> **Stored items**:
[Start of Attachment]

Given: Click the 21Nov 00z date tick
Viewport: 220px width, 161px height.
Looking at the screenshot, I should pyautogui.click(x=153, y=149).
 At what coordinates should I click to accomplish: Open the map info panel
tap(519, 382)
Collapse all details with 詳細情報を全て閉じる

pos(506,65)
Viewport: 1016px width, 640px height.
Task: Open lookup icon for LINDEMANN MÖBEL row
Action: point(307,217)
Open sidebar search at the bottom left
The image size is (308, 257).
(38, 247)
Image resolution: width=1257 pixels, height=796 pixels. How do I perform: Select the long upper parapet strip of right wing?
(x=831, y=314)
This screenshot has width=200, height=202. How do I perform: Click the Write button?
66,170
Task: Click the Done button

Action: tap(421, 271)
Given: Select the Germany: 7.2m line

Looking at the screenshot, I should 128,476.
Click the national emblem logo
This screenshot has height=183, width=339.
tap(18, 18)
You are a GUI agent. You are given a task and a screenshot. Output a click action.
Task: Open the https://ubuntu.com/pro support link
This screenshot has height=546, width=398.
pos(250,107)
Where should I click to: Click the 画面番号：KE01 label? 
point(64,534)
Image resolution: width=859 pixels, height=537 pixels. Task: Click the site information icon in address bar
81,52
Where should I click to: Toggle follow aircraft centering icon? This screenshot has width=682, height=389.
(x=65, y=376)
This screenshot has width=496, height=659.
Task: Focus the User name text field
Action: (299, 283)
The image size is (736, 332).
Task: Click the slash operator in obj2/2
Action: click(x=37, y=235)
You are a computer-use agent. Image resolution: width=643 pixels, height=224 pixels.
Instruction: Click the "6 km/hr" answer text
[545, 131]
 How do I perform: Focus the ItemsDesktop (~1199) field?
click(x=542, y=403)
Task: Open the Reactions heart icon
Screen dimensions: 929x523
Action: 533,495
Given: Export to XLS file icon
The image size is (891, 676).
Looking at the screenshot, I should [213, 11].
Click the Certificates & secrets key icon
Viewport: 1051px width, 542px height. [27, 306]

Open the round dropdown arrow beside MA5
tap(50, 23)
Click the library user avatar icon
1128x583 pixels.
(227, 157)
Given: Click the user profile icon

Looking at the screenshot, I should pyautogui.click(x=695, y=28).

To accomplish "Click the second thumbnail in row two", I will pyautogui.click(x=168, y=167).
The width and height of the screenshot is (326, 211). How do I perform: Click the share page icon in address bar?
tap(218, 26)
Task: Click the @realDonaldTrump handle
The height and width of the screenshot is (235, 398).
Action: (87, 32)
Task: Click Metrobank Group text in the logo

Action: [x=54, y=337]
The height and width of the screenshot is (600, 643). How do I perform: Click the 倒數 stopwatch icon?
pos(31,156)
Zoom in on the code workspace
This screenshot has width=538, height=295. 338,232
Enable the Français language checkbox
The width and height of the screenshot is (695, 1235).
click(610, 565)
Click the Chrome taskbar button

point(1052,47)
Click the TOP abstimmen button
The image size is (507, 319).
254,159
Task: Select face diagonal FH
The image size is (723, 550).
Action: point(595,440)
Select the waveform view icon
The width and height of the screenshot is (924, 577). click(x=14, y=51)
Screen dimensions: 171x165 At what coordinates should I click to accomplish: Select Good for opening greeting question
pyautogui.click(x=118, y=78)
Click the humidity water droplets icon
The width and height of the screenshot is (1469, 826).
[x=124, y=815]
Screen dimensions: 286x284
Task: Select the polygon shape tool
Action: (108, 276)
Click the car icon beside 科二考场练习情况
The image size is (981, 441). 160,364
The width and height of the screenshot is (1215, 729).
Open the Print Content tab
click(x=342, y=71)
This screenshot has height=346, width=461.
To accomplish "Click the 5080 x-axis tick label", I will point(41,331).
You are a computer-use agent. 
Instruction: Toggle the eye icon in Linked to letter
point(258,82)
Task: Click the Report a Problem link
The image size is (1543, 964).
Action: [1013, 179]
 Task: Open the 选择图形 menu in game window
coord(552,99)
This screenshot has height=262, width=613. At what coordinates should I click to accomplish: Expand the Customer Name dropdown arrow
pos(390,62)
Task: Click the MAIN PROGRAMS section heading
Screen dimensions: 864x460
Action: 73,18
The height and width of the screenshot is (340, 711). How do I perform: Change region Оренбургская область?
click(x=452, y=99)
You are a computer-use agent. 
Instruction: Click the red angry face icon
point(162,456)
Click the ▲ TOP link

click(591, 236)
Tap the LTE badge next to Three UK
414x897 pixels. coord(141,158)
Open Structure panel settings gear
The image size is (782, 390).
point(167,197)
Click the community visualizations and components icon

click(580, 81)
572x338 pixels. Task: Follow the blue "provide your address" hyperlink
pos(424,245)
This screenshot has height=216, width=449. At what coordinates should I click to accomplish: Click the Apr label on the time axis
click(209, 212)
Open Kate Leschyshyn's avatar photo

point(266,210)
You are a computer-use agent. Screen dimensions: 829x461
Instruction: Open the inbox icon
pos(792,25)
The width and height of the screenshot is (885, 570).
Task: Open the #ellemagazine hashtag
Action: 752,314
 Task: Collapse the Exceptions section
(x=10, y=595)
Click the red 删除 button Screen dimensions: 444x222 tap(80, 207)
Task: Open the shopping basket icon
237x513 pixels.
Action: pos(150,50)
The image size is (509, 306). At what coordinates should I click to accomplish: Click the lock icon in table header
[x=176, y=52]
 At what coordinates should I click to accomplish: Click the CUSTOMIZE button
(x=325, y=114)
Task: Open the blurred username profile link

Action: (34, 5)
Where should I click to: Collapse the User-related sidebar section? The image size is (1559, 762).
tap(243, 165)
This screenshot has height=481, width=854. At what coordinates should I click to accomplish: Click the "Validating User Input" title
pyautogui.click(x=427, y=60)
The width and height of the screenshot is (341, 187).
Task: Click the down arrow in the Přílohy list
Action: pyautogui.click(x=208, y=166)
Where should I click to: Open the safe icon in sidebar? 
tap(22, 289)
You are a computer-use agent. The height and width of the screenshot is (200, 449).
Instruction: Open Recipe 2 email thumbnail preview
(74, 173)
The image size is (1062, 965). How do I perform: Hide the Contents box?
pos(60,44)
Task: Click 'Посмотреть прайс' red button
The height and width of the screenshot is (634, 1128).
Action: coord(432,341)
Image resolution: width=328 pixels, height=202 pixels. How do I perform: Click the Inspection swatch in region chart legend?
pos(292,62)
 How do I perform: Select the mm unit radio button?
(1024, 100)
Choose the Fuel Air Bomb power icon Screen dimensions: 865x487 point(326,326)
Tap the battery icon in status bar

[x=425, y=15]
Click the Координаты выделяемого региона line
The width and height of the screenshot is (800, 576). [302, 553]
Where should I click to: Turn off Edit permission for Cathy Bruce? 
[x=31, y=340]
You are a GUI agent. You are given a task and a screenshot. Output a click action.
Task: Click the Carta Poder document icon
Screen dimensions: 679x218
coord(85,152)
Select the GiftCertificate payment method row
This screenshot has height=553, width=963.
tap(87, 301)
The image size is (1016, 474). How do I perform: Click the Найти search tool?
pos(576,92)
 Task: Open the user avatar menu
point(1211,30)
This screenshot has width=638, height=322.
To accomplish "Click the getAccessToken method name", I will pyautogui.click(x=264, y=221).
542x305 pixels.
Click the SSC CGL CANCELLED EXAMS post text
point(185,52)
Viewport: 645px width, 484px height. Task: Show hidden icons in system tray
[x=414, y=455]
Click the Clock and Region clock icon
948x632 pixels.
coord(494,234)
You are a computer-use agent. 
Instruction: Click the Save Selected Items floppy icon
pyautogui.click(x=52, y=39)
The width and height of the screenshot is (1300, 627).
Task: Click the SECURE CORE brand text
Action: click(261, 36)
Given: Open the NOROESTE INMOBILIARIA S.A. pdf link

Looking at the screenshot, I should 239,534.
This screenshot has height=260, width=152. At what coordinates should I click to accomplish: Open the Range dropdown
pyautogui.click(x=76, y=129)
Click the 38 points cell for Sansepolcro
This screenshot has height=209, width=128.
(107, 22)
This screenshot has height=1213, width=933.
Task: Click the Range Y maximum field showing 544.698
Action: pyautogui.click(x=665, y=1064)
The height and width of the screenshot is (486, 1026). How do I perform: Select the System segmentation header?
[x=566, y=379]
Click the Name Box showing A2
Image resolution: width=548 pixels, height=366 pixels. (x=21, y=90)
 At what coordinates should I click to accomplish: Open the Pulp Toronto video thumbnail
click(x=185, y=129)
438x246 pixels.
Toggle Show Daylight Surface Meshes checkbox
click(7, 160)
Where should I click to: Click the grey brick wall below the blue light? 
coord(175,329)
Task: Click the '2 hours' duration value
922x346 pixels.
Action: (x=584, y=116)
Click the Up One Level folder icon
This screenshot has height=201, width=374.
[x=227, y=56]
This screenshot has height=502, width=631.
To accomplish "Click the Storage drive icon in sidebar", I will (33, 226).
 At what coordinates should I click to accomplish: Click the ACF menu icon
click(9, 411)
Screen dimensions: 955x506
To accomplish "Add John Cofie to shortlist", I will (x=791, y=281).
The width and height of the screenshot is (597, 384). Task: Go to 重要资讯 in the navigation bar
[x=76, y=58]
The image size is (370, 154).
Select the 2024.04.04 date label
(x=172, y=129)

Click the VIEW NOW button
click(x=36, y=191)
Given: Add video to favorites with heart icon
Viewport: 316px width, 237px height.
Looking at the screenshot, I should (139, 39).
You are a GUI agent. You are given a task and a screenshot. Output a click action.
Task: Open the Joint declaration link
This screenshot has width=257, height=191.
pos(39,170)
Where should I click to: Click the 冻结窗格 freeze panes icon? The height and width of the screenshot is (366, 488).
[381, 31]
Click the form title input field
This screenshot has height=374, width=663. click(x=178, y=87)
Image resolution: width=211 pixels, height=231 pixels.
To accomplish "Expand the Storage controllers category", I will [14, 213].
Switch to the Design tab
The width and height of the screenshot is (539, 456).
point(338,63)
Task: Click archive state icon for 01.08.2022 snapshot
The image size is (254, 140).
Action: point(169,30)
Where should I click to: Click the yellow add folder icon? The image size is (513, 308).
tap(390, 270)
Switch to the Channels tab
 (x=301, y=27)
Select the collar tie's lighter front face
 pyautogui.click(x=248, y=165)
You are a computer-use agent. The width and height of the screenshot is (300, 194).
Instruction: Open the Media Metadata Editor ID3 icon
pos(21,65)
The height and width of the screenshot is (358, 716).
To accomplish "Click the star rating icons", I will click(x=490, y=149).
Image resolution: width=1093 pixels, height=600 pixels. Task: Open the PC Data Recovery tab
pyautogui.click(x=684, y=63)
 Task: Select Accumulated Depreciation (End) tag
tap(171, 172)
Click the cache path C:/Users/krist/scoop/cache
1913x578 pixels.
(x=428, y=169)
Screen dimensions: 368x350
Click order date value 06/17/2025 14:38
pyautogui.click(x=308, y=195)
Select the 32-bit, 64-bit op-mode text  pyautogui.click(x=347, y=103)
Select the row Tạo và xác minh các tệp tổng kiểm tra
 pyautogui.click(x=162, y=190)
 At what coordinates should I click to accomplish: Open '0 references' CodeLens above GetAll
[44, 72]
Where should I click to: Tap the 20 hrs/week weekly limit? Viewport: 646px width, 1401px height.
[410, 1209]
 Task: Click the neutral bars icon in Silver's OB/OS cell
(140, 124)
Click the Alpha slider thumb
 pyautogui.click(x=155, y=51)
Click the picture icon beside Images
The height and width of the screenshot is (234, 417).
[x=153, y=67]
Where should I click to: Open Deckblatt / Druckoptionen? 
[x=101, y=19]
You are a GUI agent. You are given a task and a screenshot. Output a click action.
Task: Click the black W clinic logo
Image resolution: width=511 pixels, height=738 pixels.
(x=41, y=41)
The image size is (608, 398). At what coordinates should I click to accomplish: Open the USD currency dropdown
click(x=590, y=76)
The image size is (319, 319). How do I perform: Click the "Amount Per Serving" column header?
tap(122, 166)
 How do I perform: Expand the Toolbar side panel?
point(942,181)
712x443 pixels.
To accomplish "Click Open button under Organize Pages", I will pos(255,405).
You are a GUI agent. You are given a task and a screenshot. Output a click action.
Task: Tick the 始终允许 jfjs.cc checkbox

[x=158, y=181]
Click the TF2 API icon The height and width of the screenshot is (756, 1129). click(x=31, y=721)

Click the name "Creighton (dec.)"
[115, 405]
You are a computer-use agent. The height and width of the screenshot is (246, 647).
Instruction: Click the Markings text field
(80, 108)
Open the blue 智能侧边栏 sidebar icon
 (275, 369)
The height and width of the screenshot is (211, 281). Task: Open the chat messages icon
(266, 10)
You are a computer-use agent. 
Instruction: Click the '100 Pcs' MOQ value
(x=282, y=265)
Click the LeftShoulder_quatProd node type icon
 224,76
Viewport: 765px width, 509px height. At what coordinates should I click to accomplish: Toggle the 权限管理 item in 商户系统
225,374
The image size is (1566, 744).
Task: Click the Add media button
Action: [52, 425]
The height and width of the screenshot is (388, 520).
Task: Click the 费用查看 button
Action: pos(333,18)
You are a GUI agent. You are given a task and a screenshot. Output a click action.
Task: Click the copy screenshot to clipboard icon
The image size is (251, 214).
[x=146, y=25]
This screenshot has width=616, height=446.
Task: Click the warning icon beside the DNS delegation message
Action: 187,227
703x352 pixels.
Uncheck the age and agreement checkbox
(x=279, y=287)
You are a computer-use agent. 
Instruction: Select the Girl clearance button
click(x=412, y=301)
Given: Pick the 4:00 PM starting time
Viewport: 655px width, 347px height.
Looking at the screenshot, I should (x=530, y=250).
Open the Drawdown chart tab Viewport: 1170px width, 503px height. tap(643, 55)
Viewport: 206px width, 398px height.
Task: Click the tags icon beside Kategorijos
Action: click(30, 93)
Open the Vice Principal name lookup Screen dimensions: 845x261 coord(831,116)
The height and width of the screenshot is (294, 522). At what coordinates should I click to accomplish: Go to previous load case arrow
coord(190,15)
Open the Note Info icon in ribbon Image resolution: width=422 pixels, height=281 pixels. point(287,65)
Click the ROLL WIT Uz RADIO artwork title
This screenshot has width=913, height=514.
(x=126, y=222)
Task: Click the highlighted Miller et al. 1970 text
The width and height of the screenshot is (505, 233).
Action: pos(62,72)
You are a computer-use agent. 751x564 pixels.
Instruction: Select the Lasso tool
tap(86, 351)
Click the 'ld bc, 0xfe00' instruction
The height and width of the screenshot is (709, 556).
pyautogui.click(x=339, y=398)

[End of Attachment]

> **Task item**:
Determine how many lines of the records above contain the word "heart", and report only that number.

> **Solution to this problem**:
2